Archive - Originally posted on "The Horse's Mouth" - 2011-04-21 06:05:56 - Graham Ellis

If you're wanting to process every member of an array, you've a choice ... you can write a loop to step through the key of each member, you can write a loop to step through each member itself, or you can call a method which operates on the array as a whole (i.e. the loop is hidden within a method. As I've been teaching a Ruby course this week, I'll give you examples in Ruby.

• Using a loop through the indexes:

  for posn in 0...places.length
    puts "Have a break in #{places[posn]}"
  end


• Using a loop through the values:

  for place in places
    puts "Go to #{place} for a few days"
  end


• Using a builtin iterator / enumerator method:

  puts places.collect {|place| "Sand and sea in #{place}"}

What are the advantages and disadvantages?

Looping through the indexes is always available (in any language). The syntax is longer / it's more complex to write, but it's very flexible. If you need to make use of the key within the loop (and not just the value), this will be the one that you want. And for an ordered list if you want to look back to the previous item, or forward to the next one, then you'll want to use this.

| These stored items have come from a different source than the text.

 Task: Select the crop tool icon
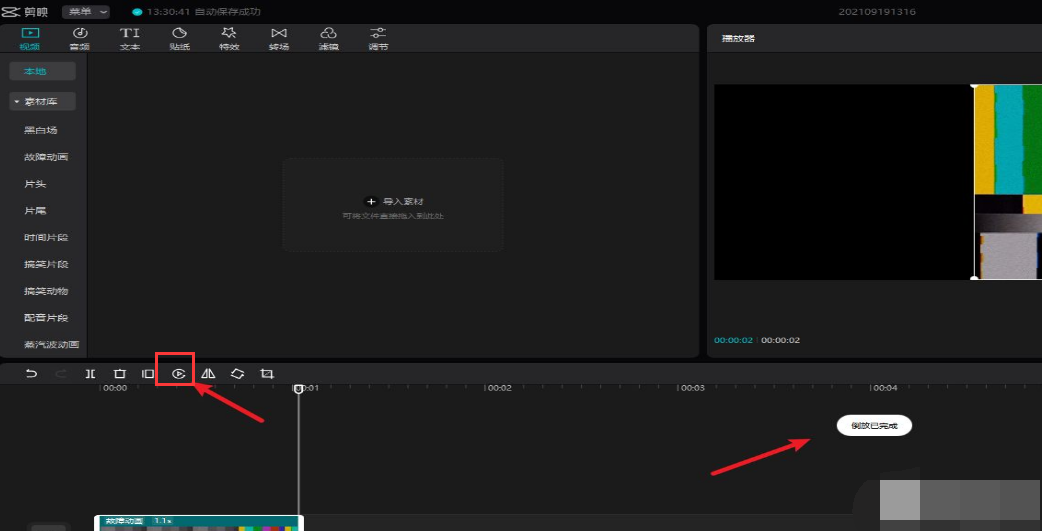pos(267,373)
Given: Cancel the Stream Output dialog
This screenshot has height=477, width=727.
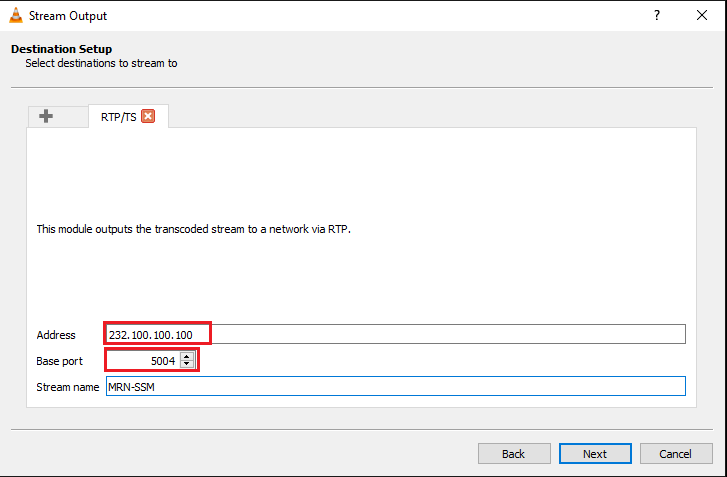Looking at the screenshot, I should (676, 454).
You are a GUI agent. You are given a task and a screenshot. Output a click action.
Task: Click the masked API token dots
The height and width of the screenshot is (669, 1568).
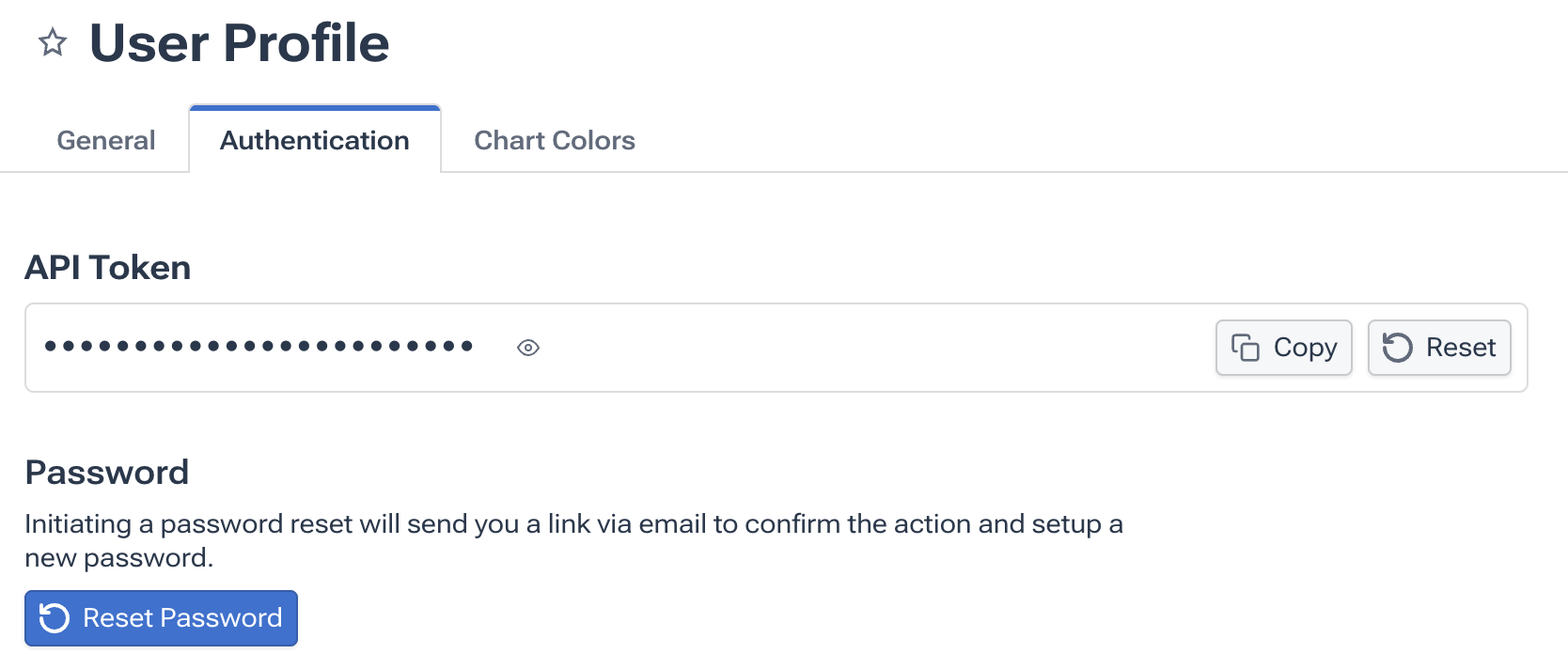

It's shorter and neater code to loop through the values if you don't care about the position number within the array

And it's going to be faster to use a built-in iterator or enumerator such as collect or map. The loop is still there, but it's hidden within the language implementation itself so it should run much faster as well as being even shorter code.

Complete sample program - and sample output too - [here].




The same source code example shows array sorting in Ruby - both in a default form:

  places.sort!

and with a sort block specified, where you tell Ruby how to decide which of two elements comes first by passing it a comparator block:

  places.sort! {|left,right| left.length <=> right.length}

In both of these examples, I've used sort! rather than sort in order to alter the incoming array in situ - I didn't want a new, fresh copy as the original order was something I had no further use for. In the first half of the example, I could have used collect! rather than collect in order to modify the example in place, rather than create a fresh array.